| Listed entries |

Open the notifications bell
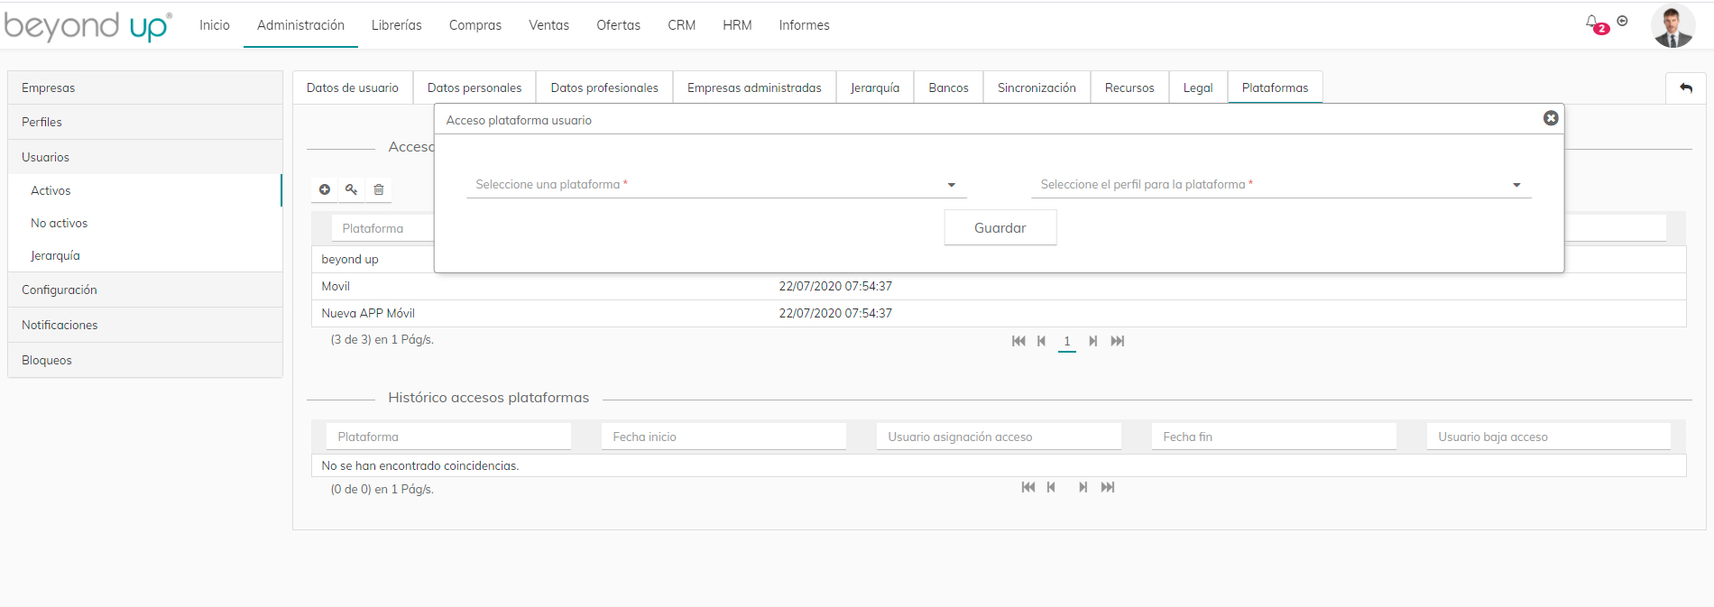This screenshot has width=1714, height=607. point(1593,23)
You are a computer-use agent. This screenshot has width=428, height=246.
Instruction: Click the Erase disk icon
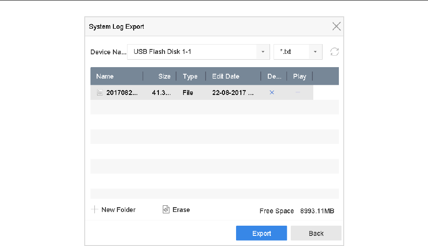166,210
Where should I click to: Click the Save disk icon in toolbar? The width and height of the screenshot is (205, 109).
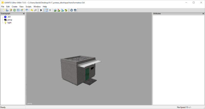[x=18, y=10]
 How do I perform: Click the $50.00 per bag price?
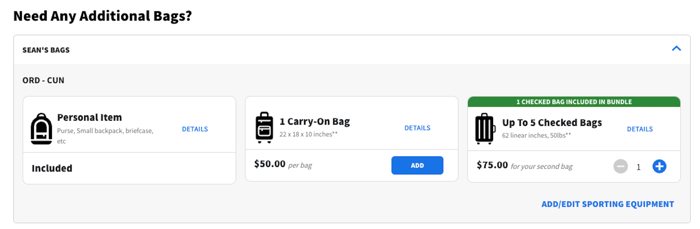click(270, 164)
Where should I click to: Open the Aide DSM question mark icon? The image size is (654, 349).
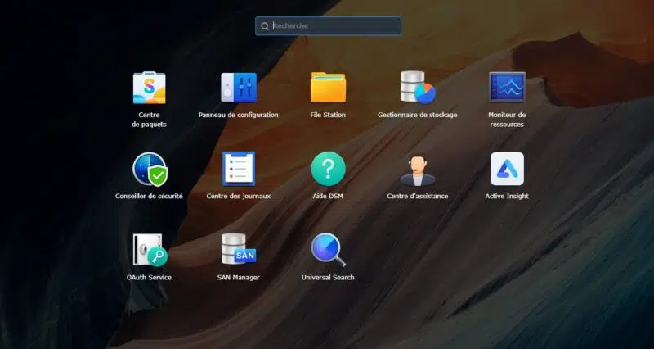[x=328, y=169]
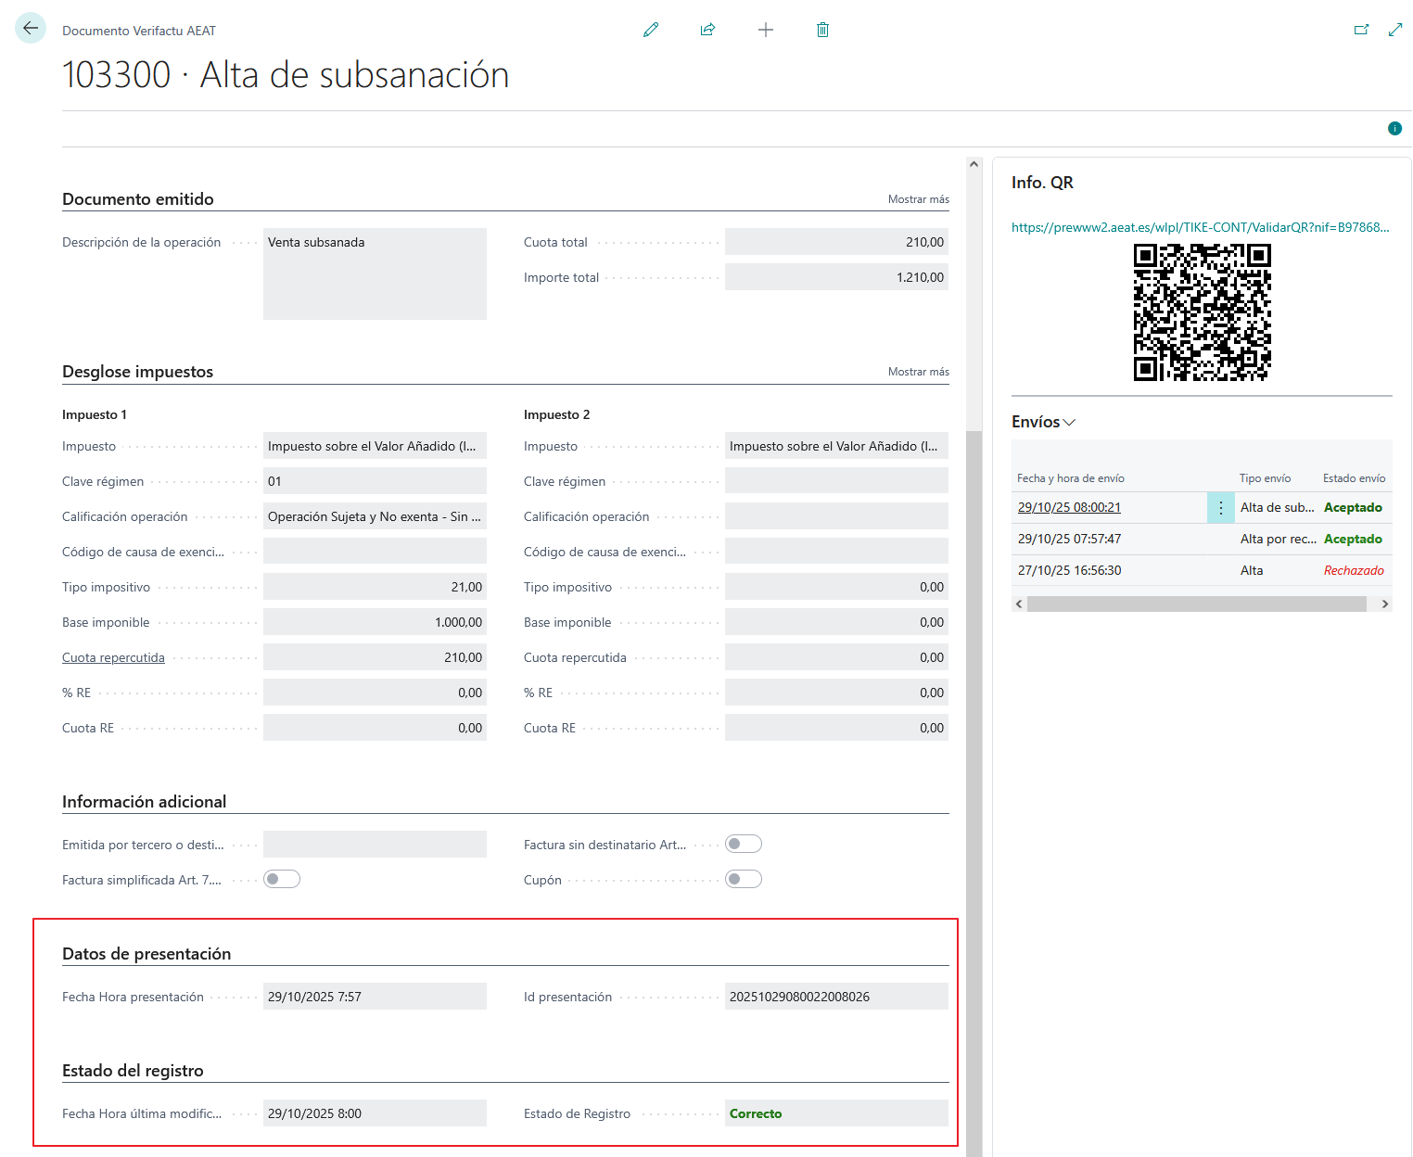Show more in Desglose impuestos section
The height and width of the screenshot is (1157, 1413).
coord(918,372)
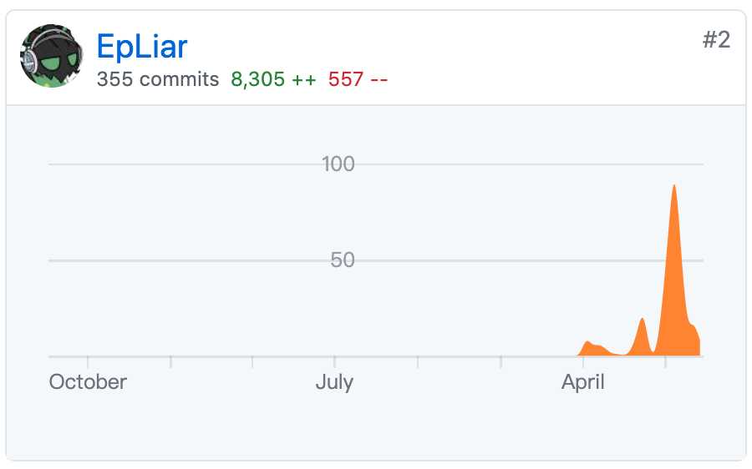Click the axis tick between October and July
The image size is (752, 469).
[170, 361]
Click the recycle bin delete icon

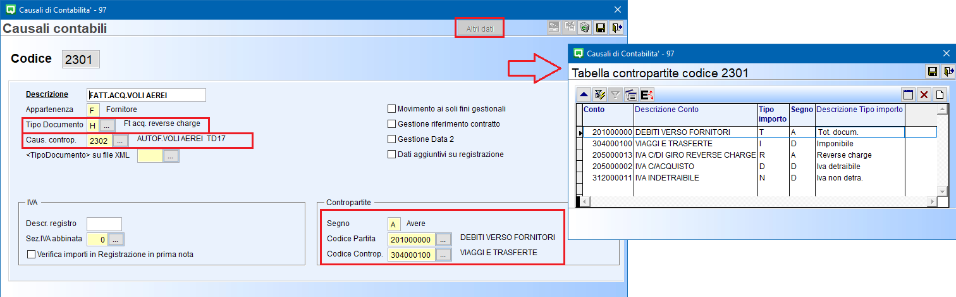tap(585, 27)
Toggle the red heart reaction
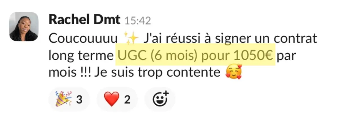 coord(117,99)
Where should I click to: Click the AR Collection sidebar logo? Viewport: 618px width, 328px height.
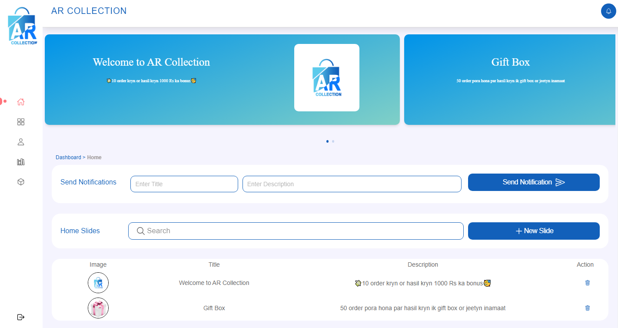(x=22, y=27)
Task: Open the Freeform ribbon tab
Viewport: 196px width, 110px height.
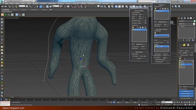Action: point(14,9)
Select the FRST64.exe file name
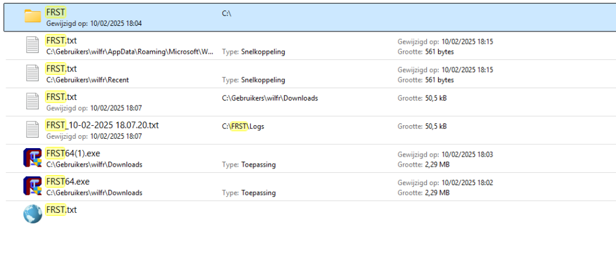The height and width of the screenshot is (261, 616). [68, 182]
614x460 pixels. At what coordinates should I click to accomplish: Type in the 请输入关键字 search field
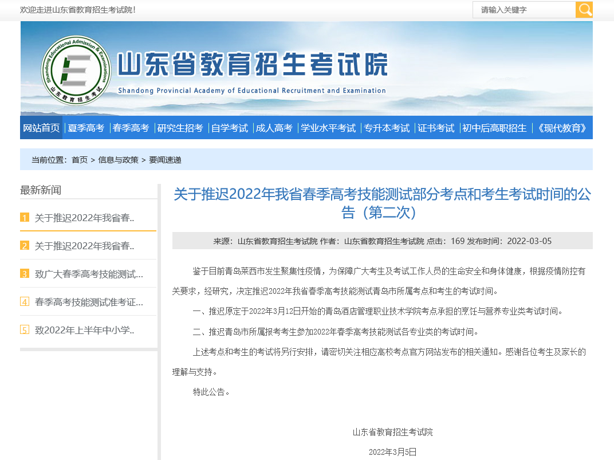click(524, 10)
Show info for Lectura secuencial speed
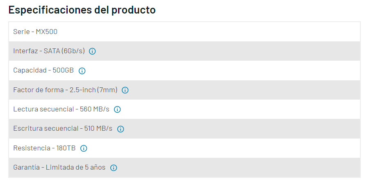 (117, 109)
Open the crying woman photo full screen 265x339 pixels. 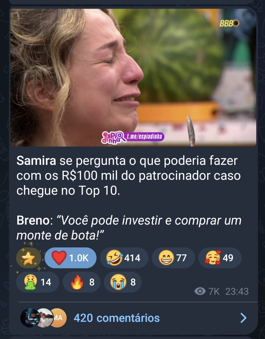[133, 77]
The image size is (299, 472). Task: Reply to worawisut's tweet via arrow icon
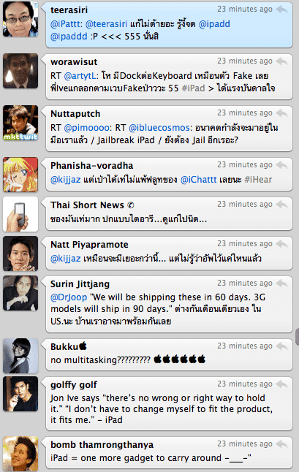coord(282,61)
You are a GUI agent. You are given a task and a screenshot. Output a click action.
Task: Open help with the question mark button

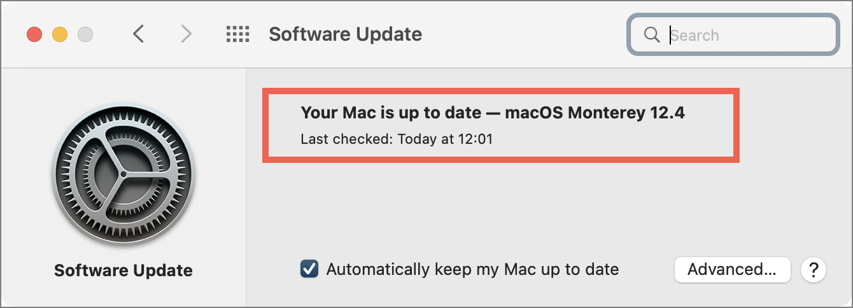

| Assignment |
Where does "agent" appear in the records above? Copy every line that has it.

| Result |
You are a computer-use agent. This screenshot has width=428, height=246.
You are a GUI agent. You are given a task and a screenshot. Output a click action.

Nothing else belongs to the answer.